Kemenkes: Epidemi HIV Berkolerasi Erat dengan Naiknya Kasus Sifilis

Infeksi menular seksual merupakan pintu masuk infeksi HIV.

ANTARA FOTO/Jessica Helena Wuysang/hp.
Api lilin membentuk pita merah simbol kesadaran dan dukungan universal untuk orang dengan HIV/AIDS (ODHA). Pengendalian HIV berhubungan erat dengan sifilis.
Red: Reiny Dwinanda

REPUBLIKA.CO.ID, JAKARTA -- Kementerian Kesehatan (Kemenkes) menyatakan bahwa masa epidemi HIV di Indonesia berkolerasi erat dengan naiknya kasus penyakit sifilis.

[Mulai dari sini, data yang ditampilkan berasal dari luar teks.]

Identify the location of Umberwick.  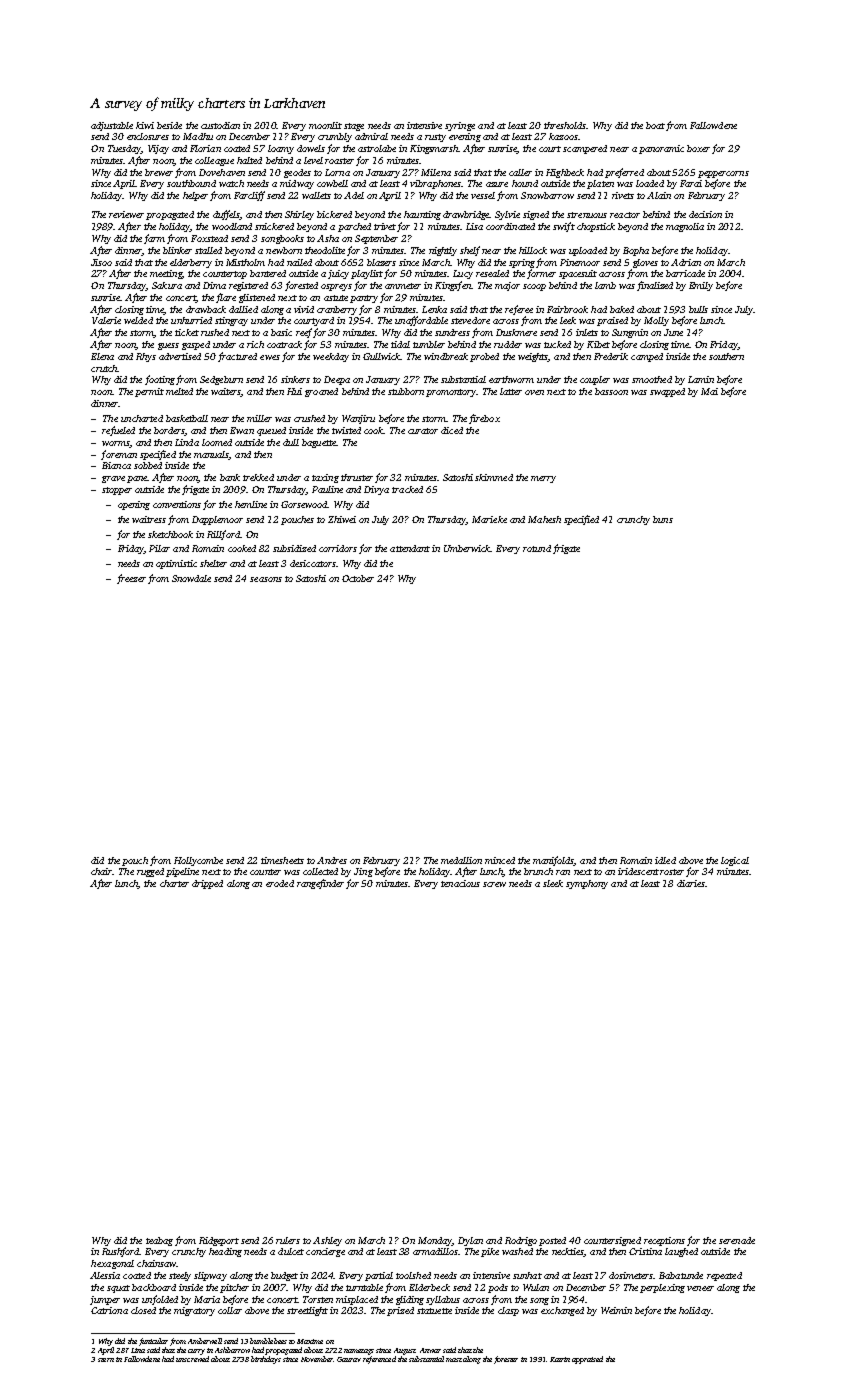
(467, 548).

Penyakit yang juga disebut "raja singa" itu merupakan Infeksi Menular Seksual (IMS) yang disebabkan oleh bakteri Treponema Pallidum.

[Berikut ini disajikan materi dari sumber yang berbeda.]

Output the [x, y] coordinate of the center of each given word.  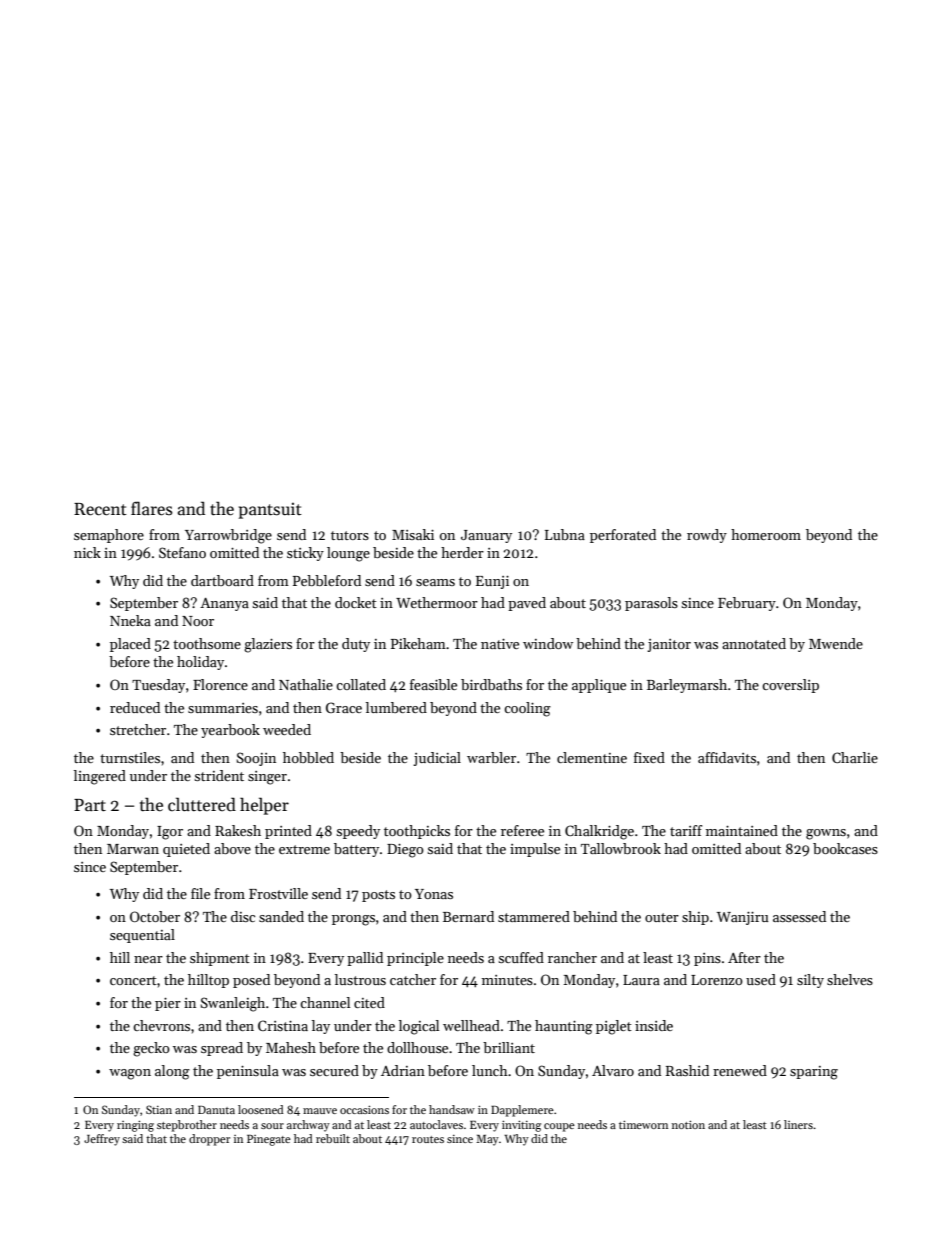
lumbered [396, 707]
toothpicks [417, 832]
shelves [850, 979]
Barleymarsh [687, 686]
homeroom [766, 534]
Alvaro [613, 1070]
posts [378, 896]
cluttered [202, 804]
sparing [814, 1073]
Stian [159, 1109]
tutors [350, 535]
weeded [287, 729]
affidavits [727, 757]
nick [87, 552]
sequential [142, 936]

"Epidemi HIV, khususnya di Indonesia, sangat berkaitan dengan peningkatan kasus sifilis, baik di populasi kunci maupun pada populasi umum," kata Direktur Pencegahan dan Pengendalian Penyakit Menular Kemenkes Imran Pambudi di Jakarta, Kamis (11/5/2023).

Imran menjelaskan IMS merupakan salah satu penyebab permasalahan kesehatan, sosial, dan ekonomi, di banyak negara. Padahal, banyak penyakit akibat IMS yang dapat dicegah dan diobati.

Baca Juga

Hanya saja, terkadang stigma yang ada dalam masyarakat membuat penderita enggan untuk diperiksa dan malas berobat. Padahal, pengendalian HIV berhubungan erat dengan sifilis.

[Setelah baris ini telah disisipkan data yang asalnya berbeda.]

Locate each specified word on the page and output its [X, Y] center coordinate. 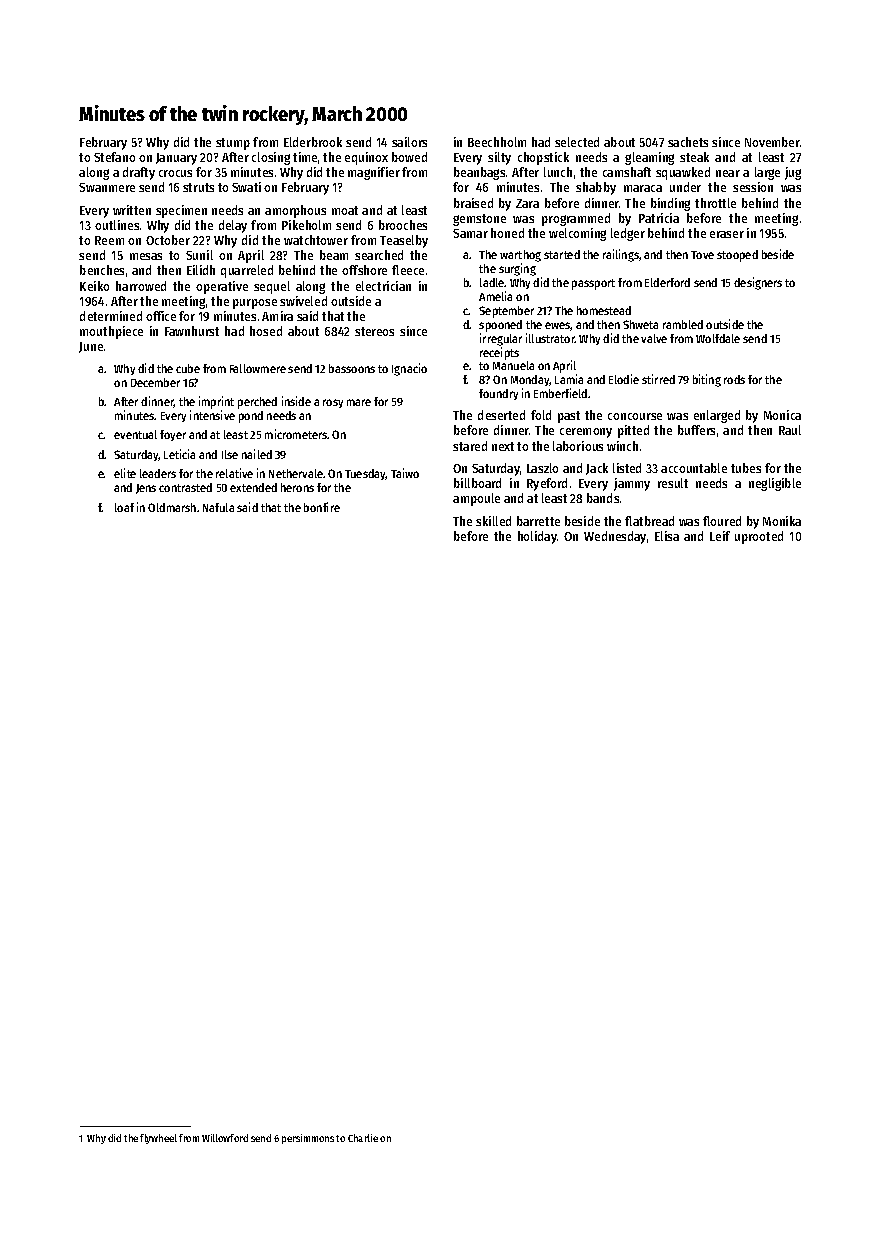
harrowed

Hal itu, menurut Imran, karena IMS merupakan pintu masuk infeksi HIV. Di sisi lain, sifilis dapat meningkatkan risiko tertular HIV sampai 300 kali lipat.

Kondisi yang berisiko itulah yang kemudian bisa memicu anak terlahir cacat akibat sifilis atau positif sifilis sejak berada dalam kandungan. Akibat lainnya, infertilitas akibat gonore, angka kelahiran mati semakin meningkat, dan infeksi human papillomavirus sebagai pencetus kanker mulut rahim yang juga menjadi penyebab kematian yang cukup besar saat ini.

"Maka pengendalian IMS sudah menjadi seharusnya menjadi program yang harus dilaksanakan mulai dari fasilitas kesehatan tingkat pertama hingga fasilitas kesehatan tingkat lanjut," ujarnya.

Menurut Imran, infeksi sifilis juga erat hubungannya dengan kaum terpinggirkan seperti kelompok risiko tinggi, ibu, dan anak. Berdasarkan data yang diperolehnya, prevalensi IMS yang sangat tinggi pada populasi kunci dan populasi jembatan (bridging population) laki-laki. Sementara itu, data dari skrining sepanjang tahun 2022 menunjukkan sebanyak 0,5 persen ibu hamil terkena sifilis.

"Hasil pemodelan beban dan tren IMS di Indonesia tahun 2020 memperkirakan prevalensi sifilis pada populasi kunci lima hingga 15 kali lebih tinggi dibandingkan pada populasi umum," ujarnya.

Sebagai bentuk pencegahan agar kedua penyakit tidak semakin meningkat, Kemenkes berfokus tidak hanya pada program pengobatan saja, tetapi juga pencegahan melalui edukasi seksual kepada kelompok risiko tinggi. Informasi IMS juga disampaikan kepada kelompok masyarakat umum.

Secara spesifik, layanan kesehatan Kemenkes telah mengupayakan Intervensi Perubahan Stigma dan Diskriminasi (IPSD) dengan memperkuat pelayanan kesehatan. Pendekatan strategi yang digunakan ialah memastikan akses ke layanan IMS yang berkualitas tinggi untuk semua populasi, mengurangi penularan IMS dengan cepat pada populasi kunci, pasangan serta pelanggannya, serta memastikan data yang berkualitas untuk memandu respons.